If you ask us, watering eyes are one of life’s greatest annoyances. Common in the middle of summer when the air conditioner is pumping, or in the middle of winter when the heater is on full blast, for some people, watery eyes occur often and can be completely distracting no matter what else is going on. Anyone who wears makeup or sunscreen will likely have experienced them when they’ve got some product in their eyes, and if you wear contacts, they may be a regular occurrence. But what does it mean when your eyes water for reasons other than contacts, dry air, or makeup?
According to the New Zealand Eye Institute, watering eyes occur when your body produces too many tears or there is a problem with your tear drainage.
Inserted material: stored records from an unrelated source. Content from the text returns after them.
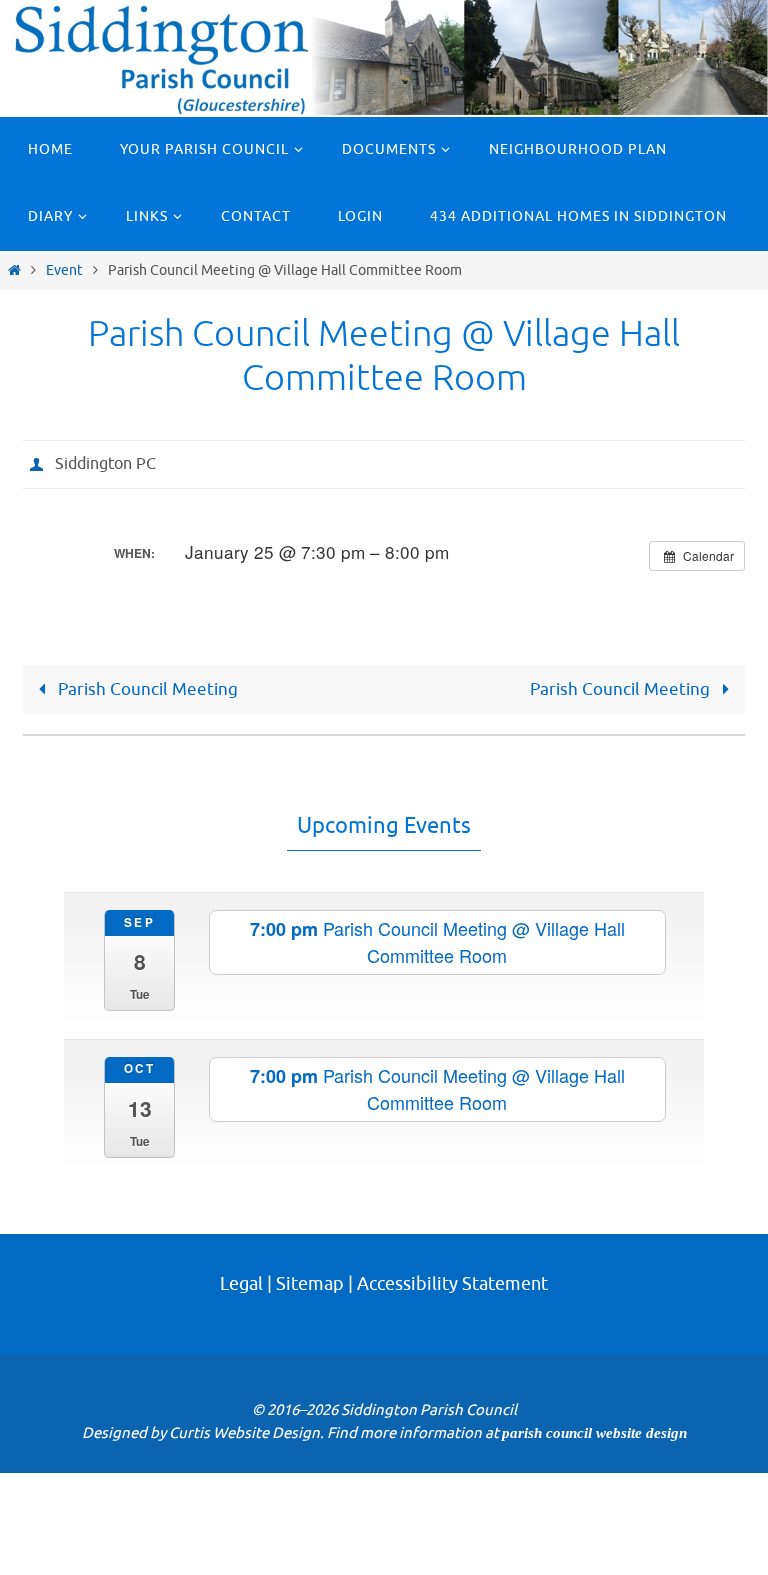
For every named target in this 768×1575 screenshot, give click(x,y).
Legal (241, 1262)
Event (64, 270)
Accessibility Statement (452, 1262)
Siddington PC (105, 462)
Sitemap (310, 1262)
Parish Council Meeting (146, 683)
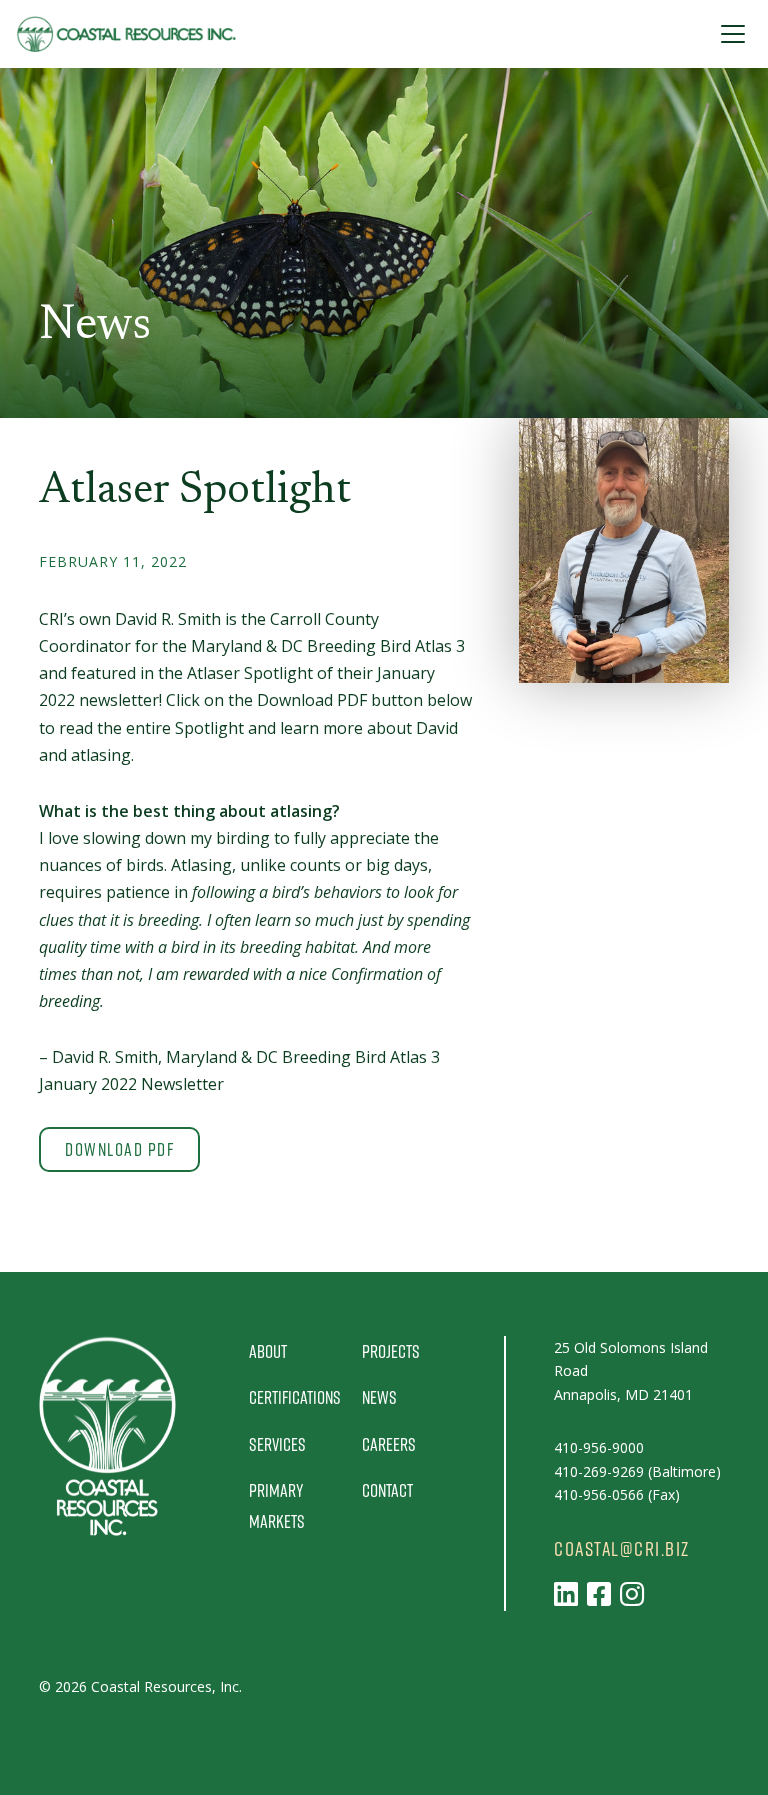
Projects (391, 1351)
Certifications (295, 1397)
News (379, 1397)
Though it is natural and healthy for your eyes to produce tears to keep themselves moist and clear of dirt and debris, excessive tears could be the result of something else.
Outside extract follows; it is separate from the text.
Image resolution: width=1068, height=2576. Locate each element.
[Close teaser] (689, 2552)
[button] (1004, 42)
Allergies are a common reason for watery eyes
Allergies are one of the most common reasons for watering eyes. “Your eyes are sensitive organs out in the air all day long, coming into contact with many different kinds of substances,” Dr. Joel Hunter, founder of Hunter Vision, told SELF. It could be an allergic reaction, or your eyes could simply be responding to something in the air that’s blocking the tear ducts, such as pollen or dust.
Another factor that could be making your eyes water is actually your computer screen. Mayo Clinic believes this is because you strain your eyes and blink less when you stare at a screen all day, which ultimately dries out your eyes and causes excess tear production.
Watering eyes could also be caused by an underlying medical condition
SELF lists sleep apnea as one of the main reasons your eyes may water so much as it is common that those who suffer sleepless nights also suffer floppy eyelid syndrome. Floppy eyelid syndrome basically means you sleep with your eyes partially or fully open. We can’t imagine how dry the eyes of those affected must be, and how many tears need to be produced to make up for it later. Healthline suggests that other medical conditions that lead to eyelid inflammation (such as pink eye and styes) could also be the root cause.
If you have watery eyes and can’t figure out and eliminate the cause, a visit to your healthcare provider is in order, as they can help you determine and fix the issue you’re having.